莫名其妙,简直莫名其妙,好端端地跑来说要调节,吾与他又有何嫌隙?无非是他目中无人,欺吾义父君子..月灵犀心中无奈,但却不能拒绝疏楼龙宿之请,学海求学,又不是只面对执令教员就好,一下子得罪两个最有声望的学兄,这种蠢事,月灵犀是不会去做,但是..若真要调节,那人为何不亲自来?
“最..最后..一杯!”月灵犀如同喝药一般喝掉这最后一杯佳酿..“龙宿…”
话未说完,人已扑到在桌上,疏楼龙宿轻叹一口气,手一扬,一面披风化出,站起身,来到月灵犀身旁,将披风披在其身上..

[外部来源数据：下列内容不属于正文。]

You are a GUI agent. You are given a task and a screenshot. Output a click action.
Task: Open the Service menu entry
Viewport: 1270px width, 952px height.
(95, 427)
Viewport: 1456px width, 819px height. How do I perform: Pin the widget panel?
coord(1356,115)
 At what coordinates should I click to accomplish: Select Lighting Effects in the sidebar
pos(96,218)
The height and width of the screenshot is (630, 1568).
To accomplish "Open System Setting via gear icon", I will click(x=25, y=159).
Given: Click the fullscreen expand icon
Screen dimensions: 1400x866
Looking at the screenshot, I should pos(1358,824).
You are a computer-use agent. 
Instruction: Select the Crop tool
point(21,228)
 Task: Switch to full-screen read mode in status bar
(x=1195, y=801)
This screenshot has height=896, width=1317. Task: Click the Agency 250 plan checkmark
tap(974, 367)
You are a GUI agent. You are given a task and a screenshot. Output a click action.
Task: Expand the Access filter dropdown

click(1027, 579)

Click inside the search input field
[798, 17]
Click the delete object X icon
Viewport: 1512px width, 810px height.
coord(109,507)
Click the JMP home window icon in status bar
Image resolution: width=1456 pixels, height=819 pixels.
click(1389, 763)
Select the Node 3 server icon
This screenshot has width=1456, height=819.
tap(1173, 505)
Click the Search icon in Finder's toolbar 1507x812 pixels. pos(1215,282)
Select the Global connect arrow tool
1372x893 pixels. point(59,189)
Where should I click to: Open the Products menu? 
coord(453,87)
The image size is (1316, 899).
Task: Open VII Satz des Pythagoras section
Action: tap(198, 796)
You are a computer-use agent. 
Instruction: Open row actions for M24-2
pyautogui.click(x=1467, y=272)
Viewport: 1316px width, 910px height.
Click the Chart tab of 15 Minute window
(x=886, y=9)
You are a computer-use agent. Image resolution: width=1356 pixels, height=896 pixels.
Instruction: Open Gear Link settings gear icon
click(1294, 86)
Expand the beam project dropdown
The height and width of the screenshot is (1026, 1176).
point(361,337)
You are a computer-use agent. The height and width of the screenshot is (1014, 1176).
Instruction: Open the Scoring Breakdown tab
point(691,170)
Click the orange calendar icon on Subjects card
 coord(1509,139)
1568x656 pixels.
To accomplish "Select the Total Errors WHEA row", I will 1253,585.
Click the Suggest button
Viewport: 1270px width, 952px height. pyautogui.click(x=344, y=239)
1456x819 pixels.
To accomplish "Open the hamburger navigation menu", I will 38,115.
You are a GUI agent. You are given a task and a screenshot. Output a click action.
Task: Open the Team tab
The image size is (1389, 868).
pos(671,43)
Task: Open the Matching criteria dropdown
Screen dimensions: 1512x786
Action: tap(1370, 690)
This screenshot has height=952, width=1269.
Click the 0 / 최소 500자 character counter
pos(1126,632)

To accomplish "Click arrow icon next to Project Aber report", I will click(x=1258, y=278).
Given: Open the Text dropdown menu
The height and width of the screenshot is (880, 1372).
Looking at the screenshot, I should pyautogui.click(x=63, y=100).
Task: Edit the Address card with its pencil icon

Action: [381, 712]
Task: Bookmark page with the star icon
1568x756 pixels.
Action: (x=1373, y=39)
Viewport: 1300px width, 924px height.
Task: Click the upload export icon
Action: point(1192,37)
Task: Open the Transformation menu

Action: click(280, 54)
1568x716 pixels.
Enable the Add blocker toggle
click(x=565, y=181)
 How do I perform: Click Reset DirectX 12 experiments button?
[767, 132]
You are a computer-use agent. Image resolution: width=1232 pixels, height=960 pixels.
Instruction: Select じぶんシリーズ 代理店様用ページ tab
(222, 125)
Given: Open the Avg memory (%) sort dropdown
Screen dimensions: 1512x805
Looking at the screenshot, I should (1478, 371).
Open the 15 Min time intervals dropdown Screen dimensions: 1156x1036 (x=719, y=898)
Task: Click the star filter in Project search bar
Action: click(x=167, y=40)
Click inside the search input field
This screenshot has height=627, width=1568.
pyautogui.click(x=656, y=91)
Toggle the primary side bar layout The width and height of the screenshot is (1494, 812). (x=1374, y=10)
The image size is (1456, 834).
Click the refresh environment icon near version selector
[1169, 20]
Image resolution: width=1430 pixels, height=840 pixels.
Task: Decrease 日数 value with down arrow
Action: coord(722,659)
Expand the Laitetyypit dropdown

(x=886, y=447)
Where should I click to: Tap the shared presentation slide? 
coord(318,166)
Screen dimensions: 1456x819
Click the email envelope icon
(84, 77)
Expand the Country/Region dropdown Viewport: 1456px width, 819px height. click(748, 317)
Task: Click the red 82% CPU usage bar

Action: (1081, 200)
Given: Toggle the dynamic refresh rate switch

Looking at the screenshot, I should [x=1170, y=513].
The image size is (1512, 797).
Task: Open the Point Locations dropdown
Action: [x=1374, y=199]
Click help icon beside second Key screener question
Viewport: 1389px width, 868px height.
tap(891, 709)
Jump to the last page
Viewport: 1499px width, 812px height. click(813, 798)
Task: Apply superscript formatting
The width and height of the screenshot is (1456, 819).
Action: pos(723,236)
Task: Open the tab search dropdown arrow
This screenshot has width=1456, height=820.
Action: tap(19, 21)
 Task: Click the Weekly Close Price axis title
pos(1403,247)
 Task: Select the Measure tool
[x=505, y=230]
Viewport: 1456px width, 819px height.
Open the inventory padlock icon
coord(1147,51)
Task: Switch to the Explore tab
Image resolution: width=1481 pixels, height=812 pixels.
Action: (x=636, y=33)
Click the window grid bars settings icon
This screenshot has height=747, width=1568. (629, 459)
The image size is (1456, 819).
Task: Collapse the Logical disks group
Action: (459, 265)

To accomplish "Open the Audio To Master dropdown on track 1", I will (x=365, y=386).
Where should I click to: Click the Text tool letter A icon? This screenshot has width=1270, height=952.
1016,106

“不得已而为之..不得已啊..”疏楼龙宿喃喃自语..
柳青衣在他的强逼下,将事情说出,意料之外的,疏楼龙宿并未想以此来闹出什么事来..
两名执令直接撕破脸死磕,受害最大的,反而是学海无涯,东方奕这一手玩得高明,怨灵已失智,证据全无谁又能将他如何?既然不能一棍打死,疏楼龙宿自然不准事态扩大,解了月灵犀身上鬼咒,收了其母之灵,其他..从长计议吧..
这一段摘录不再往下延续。